For readers who aren’t familiar with you, could you tell us a little about yourself?

Dana Fredsti: Hi there! Thanks for having me as your guest! Let’s see… a little bit about myself. First of all, to quote my official bio: Dana Fredsti is an ex B-movie actress with a background in theatrical combat (a skill she utilized in Army of Darkness as a sword-fighting Deadite and fight captain). Through seven plus years of volunteering at EFBC/FCC, Dana’s been kissed by tigers, and had her thumb sucked by an ocelot with nursing issues. She’s addicted to bad movies and any book or film, good or bad, which include zombies. She’s the author of the Ashley Parker series, touted as Buffy meets the Walking Dead, the zombie noir novella, A Man’s Gotta Eat What a Man’s Gotta Eat, and the cozy noir mystery Murder for Hire: The Peruvian Pigeon.

And that’s enough of talking about myself in the third person. 🙂

I love writing, reading, wine-tasting, am involved in animal rescue, and live in San Francisco with my husband, a horde of cats, and our dog Pogeen (which means “little kiss” in Gaelic).
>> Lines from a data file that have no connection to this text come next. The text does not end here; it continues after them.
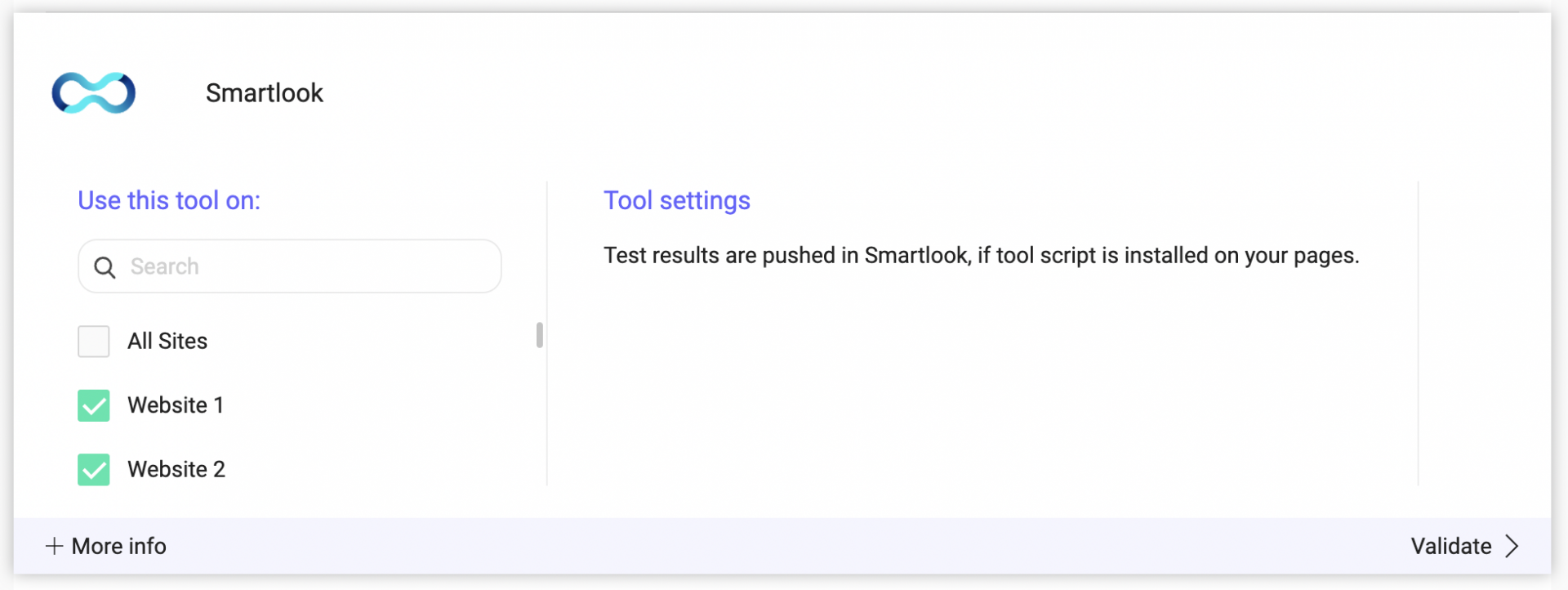This screenshot has width=1568, height=590.
Task: Click the plus icon beside More info
Action: pyautogui.click(x=55, y=546)
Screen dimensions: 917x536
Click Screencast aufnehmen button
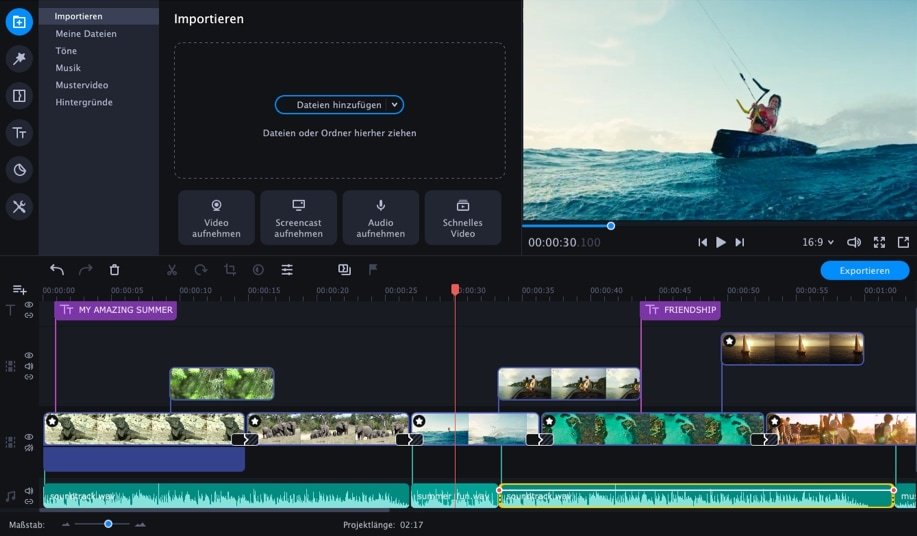(298, 217)
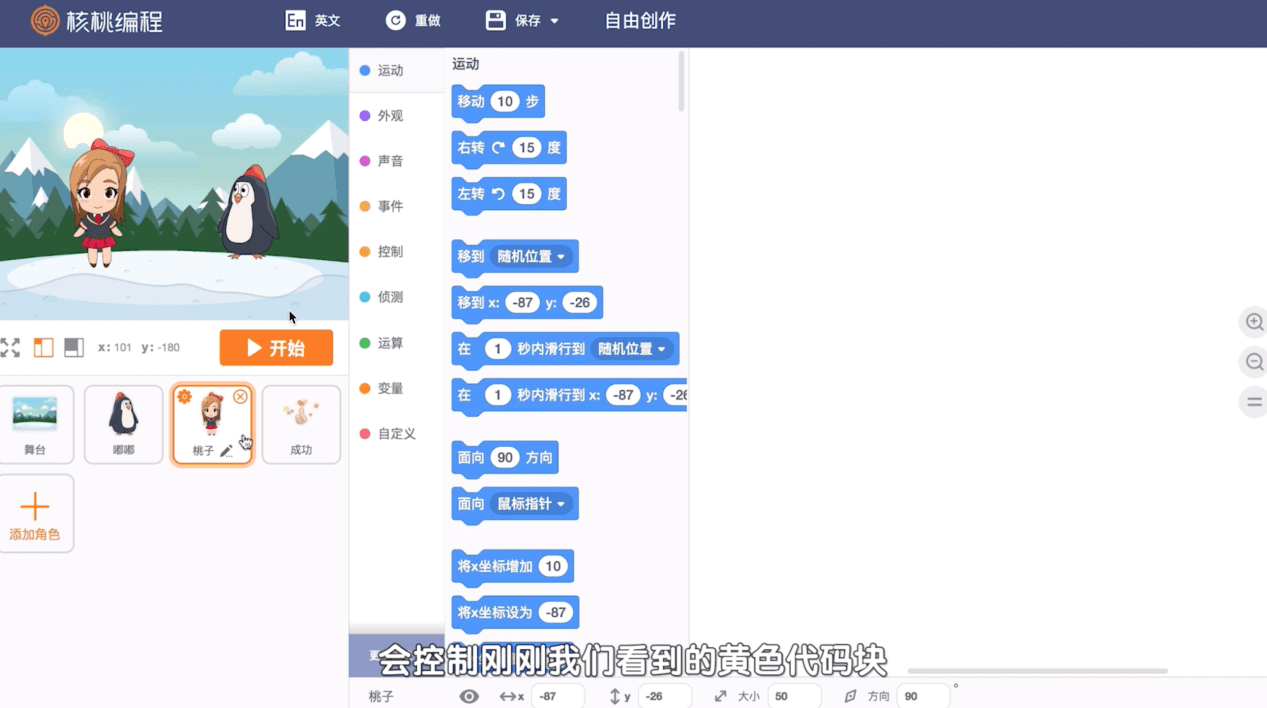Switch interface language with the 英文 button
This screenshot has height=708, width=1267.
click(313, 20)
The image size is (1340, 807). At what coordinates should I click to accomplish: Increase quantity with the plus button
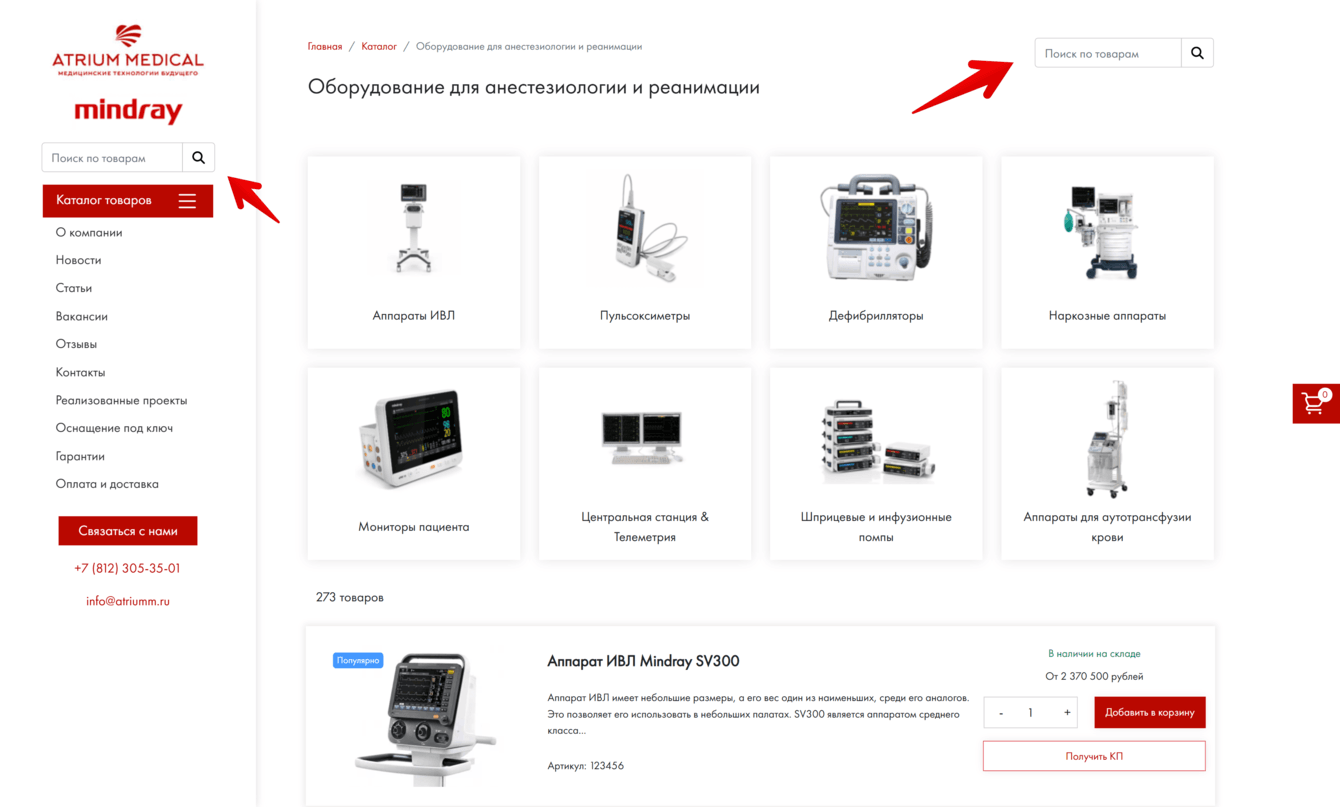[1067, 712]
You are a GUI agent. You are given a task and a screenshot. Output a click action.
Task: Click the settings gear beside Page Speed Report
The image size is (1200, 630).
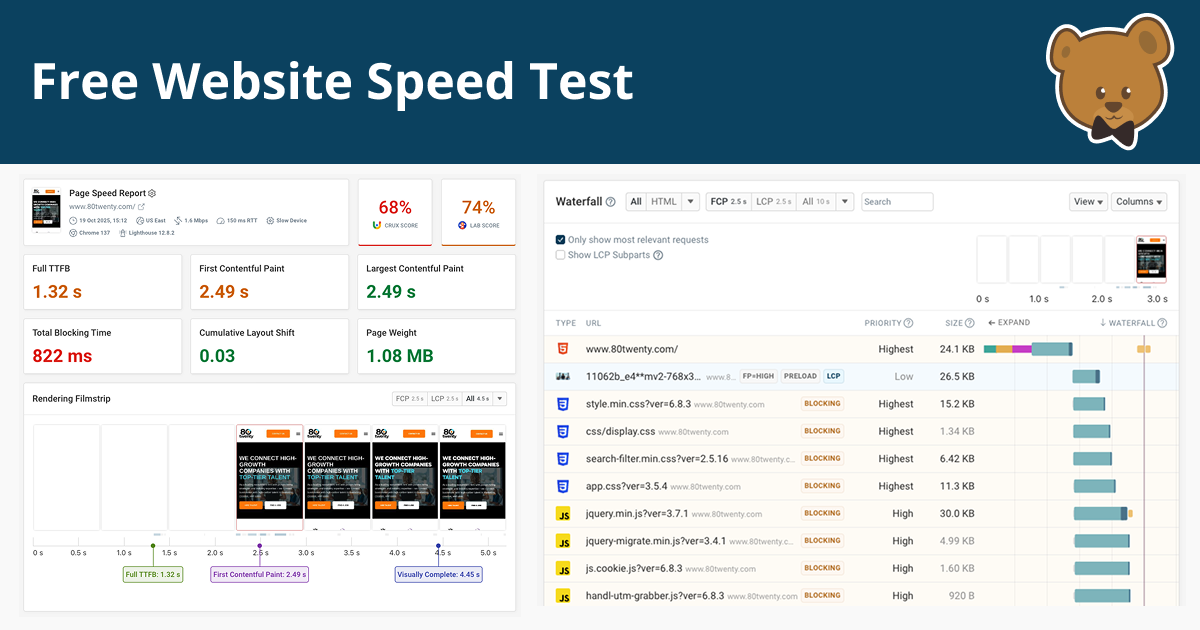click(x=152, y=193)
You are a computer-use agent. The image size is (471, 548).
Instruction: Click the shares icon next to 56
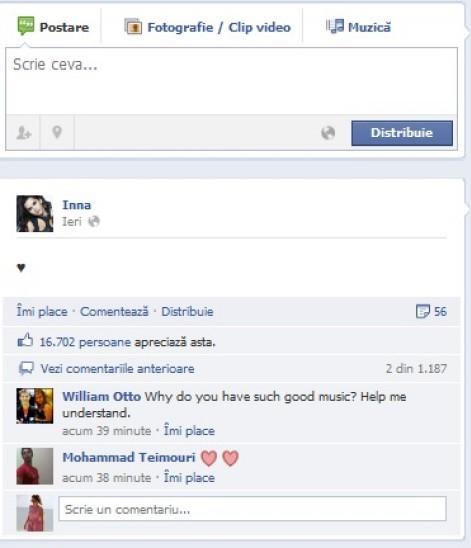(x=423, y=311)
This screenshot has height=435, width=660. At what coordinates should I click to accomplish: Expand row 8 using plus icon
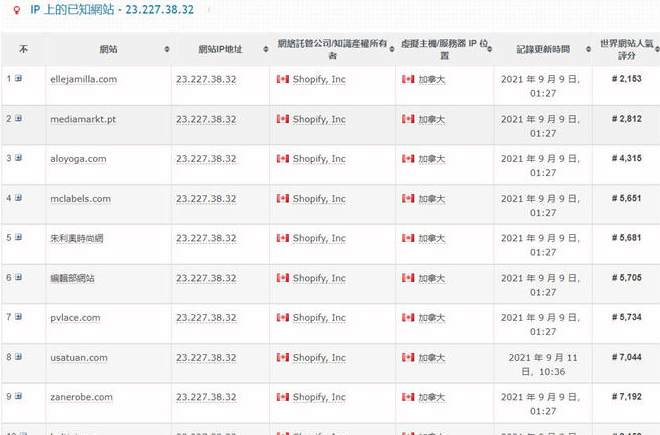click(18, 356)
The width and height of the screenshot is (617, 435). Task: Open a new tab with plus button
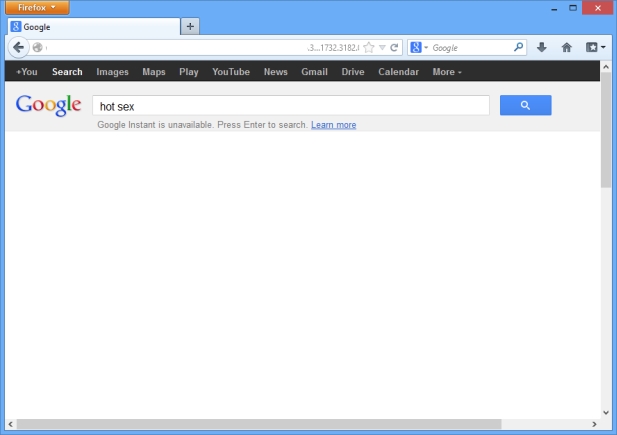click(190, 26)
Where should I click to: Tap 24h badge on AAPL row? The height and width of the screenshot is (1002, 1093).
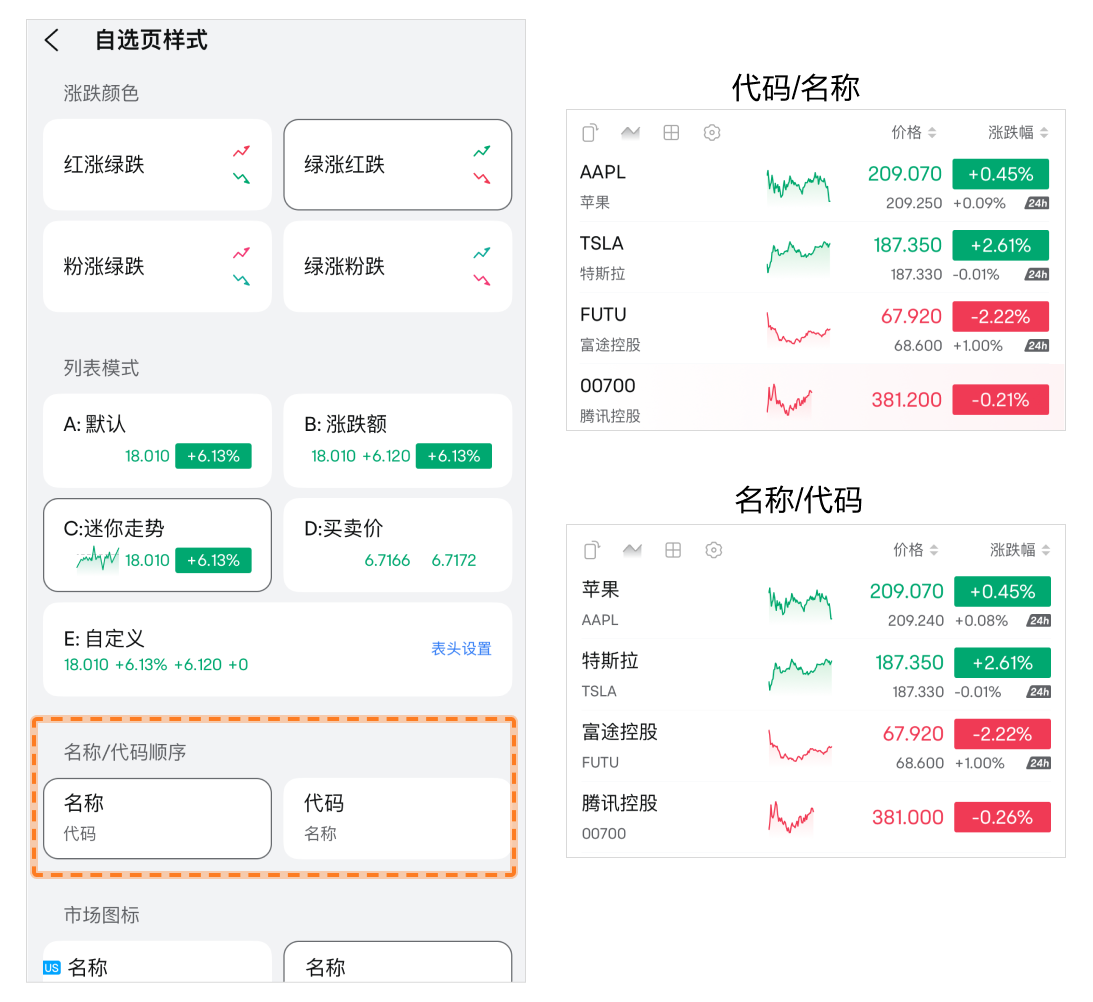click(1037, 204)
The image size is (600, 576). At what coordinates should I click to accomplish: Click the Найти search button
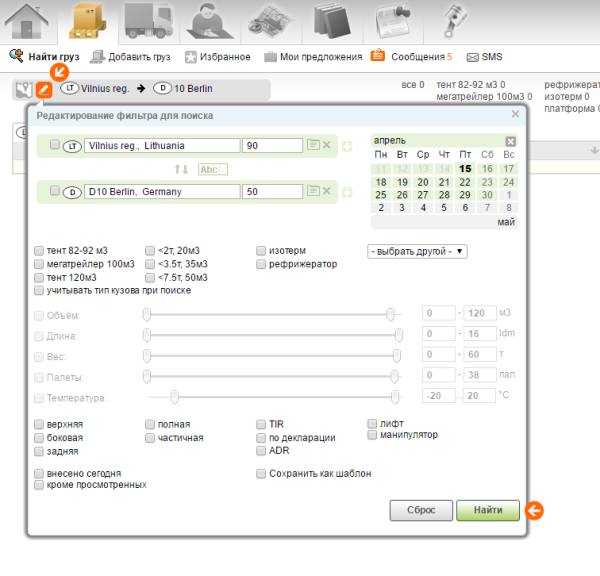coord(488,510)
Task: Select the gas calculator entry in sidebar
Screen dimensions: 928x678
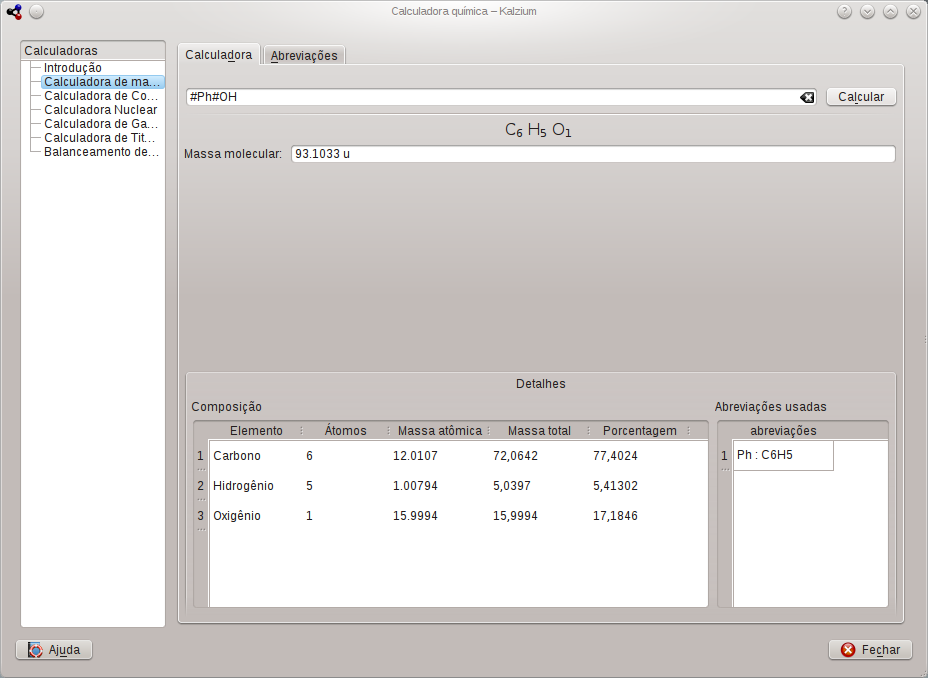Action: tap(101, 124)
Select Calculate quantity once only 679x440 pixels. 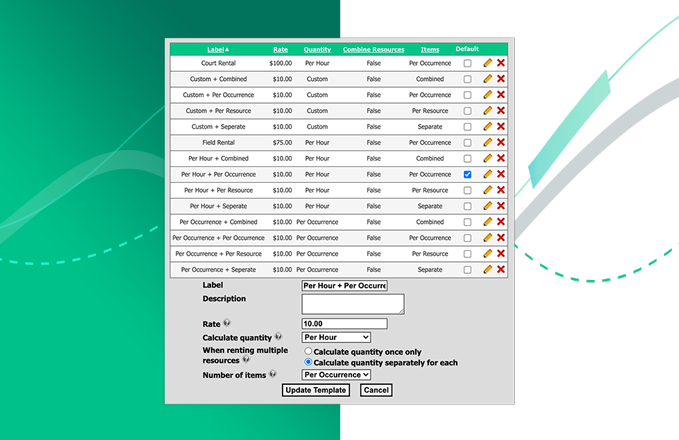pyautogui.click(x=308, y=352)
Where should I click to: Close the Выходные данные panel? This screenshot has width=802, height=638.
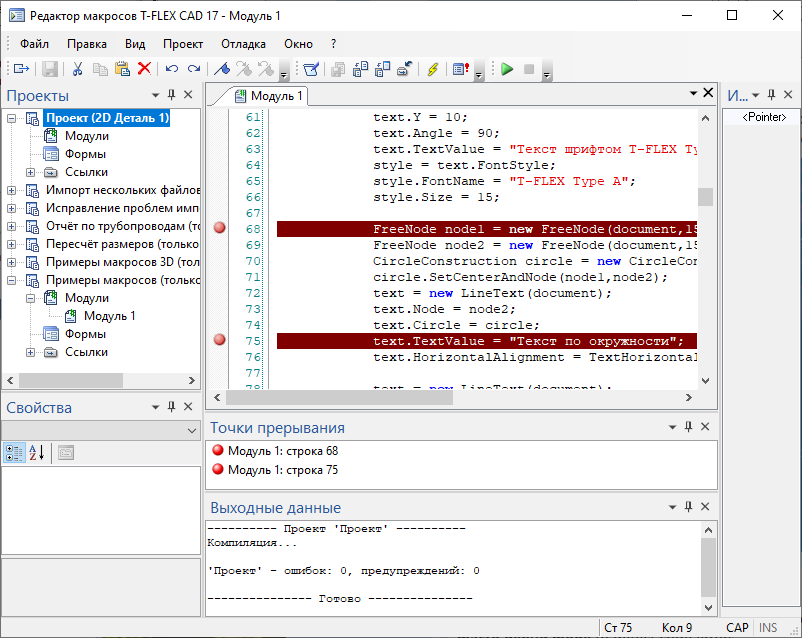707,507
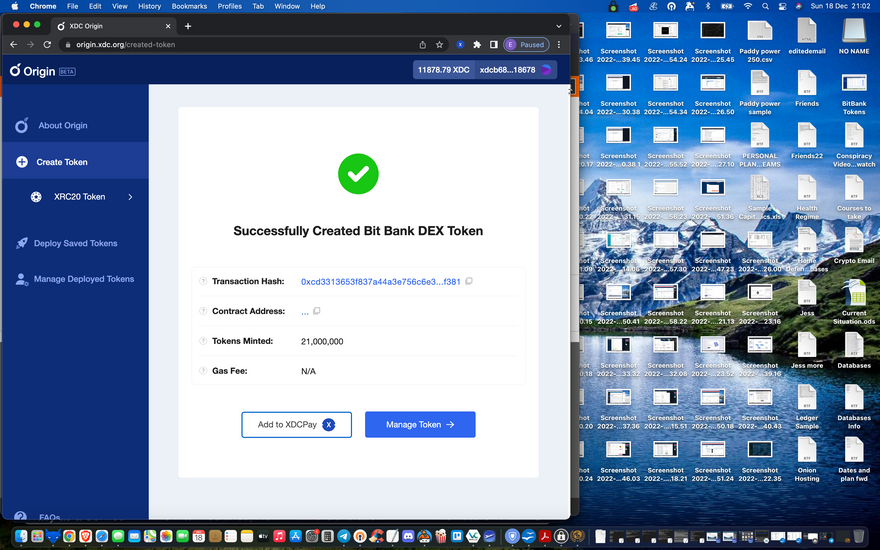Screen dimensions: 880x550
Task: Open Manage Deployed Tokens in sidebar
Action: [x=83, y=279]
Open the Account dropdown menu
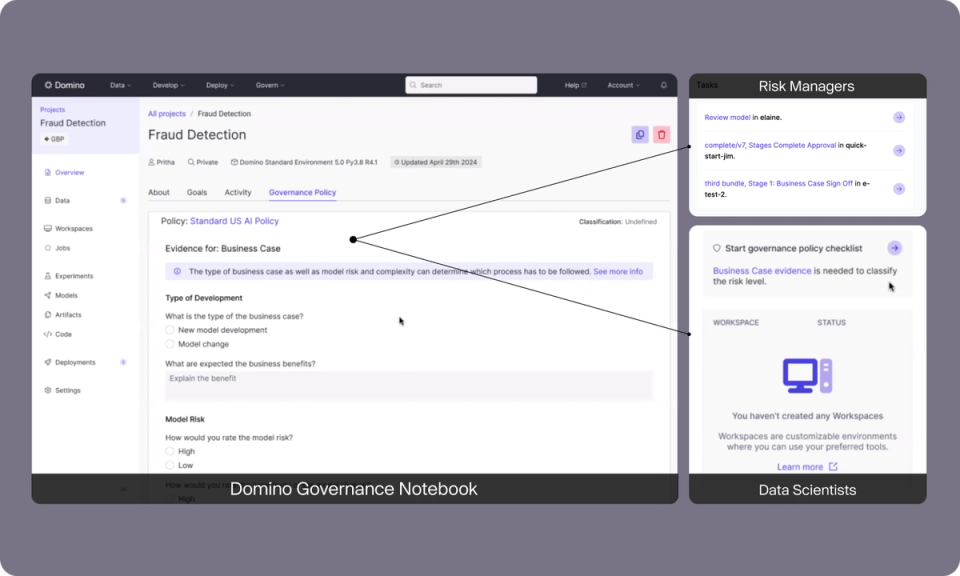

David, my husband, is also a writer and we’re co-writing a science-fiction series for Titan Books called Time Shards.

DJ: What is The Spawn of Lilith about?

Dana: Well, for a short and spoiler-free answer, it’s about Lee Striga, a stuntwoman who discovers there’s more in her family tree during a film shoot that’s plagued by demons. Supernatural creatures of all sorts are a part of the world of Spawn of Lilith, although they go under the radar for the most part.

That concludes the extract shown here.